As Tony indicated, our senior leadership team is very focused on improving the operating results for the Company. While we expect to continue incurring costs associated with the transformation of the business during 2017, we have a clear goal of returning the Company to profitability on an adjusted earnings basis as soon as possible, which will further position the core business for growth in the future.

Finally, I would like to remind you of a point that we made in our last quarter's earnings discussion. Based upon recent guidance by the SEC with respect to non-GAAP metrics, Walter revised its adjusted earnings loss calculations for all periods presented to remove the step-up depreciation and amortization and the step-up amortization of subservicing rights adjustments. I will now turn the call back to Tony for a quick wrap-up. Tony.


Anthony Renzi, Walter Investment Management Corp. - CEO & President [5]

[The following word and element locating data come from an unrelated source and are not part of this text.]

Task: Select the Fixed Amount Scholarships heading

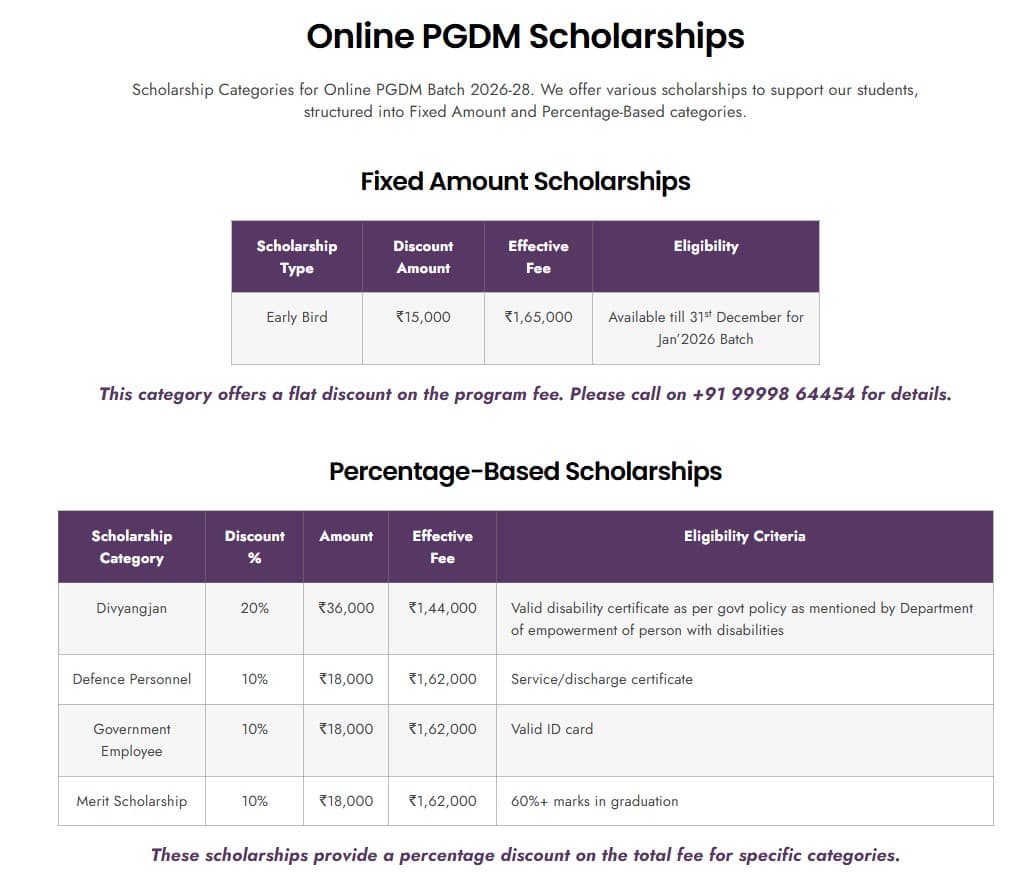Action: (525, 181)
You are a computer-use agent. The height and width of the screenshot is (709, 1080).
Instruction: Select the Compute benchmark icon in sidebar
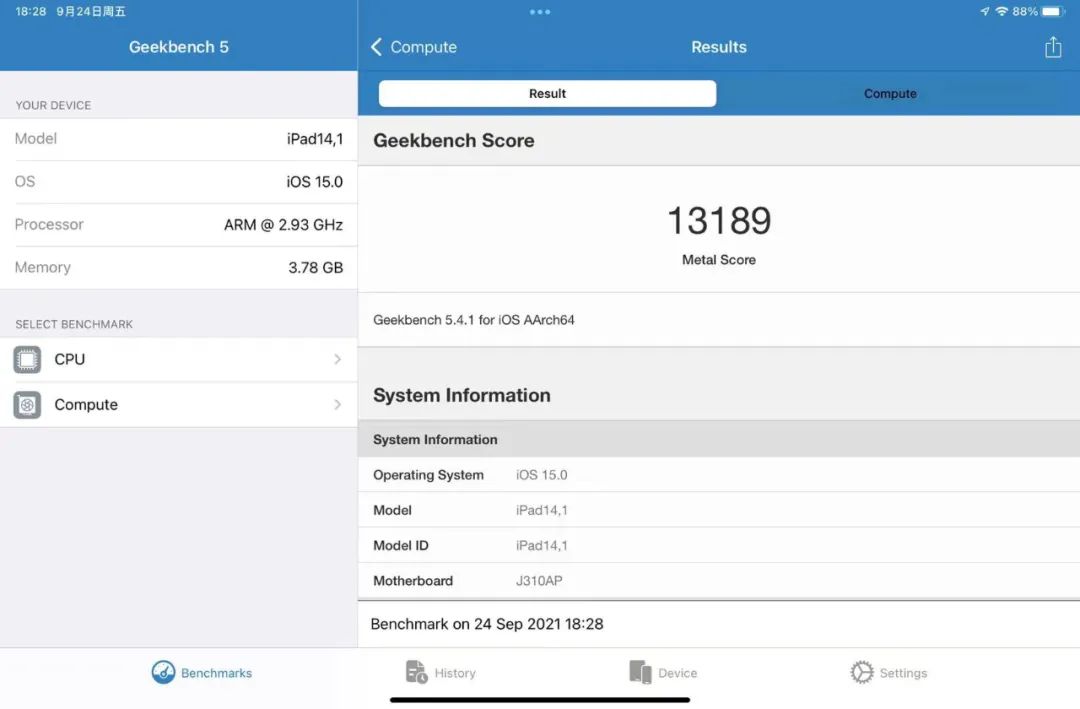(x=27, y=404)
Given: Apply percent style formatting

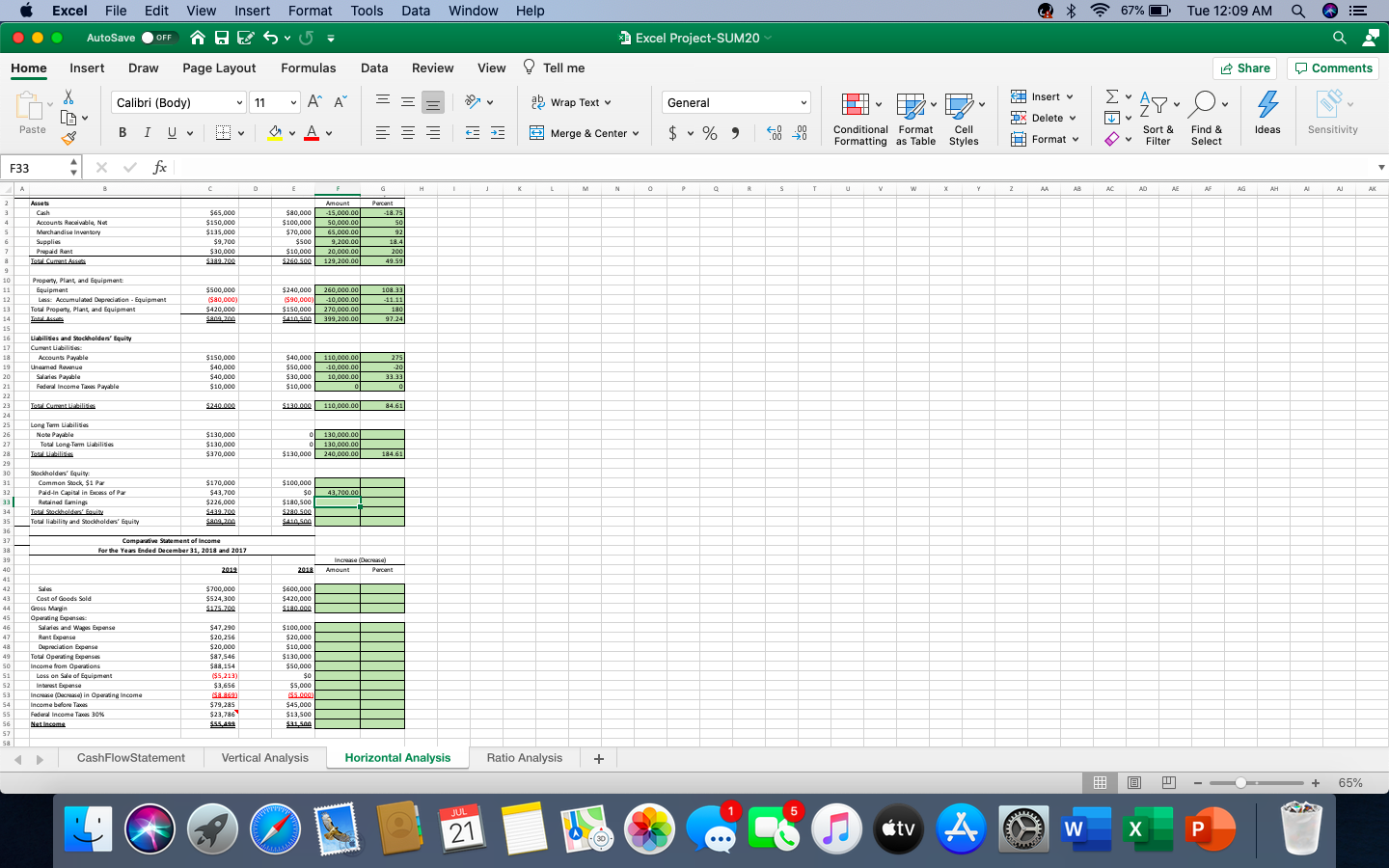Looking at the screenshot, I should pos(709,133).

Thank you, Gary. As I discussed at the beginning of the call, although we are unhappy with the stated performance of the Company, my team and I come to work every day to focus on the things that need to get done to make improvements to our business and better position Walter for the future. Thank you.


Operator [6]


Ladies and gentlemen, thank you for participating in today's conference. This concludes today's program. You may all disconnect. Everyone have a great day.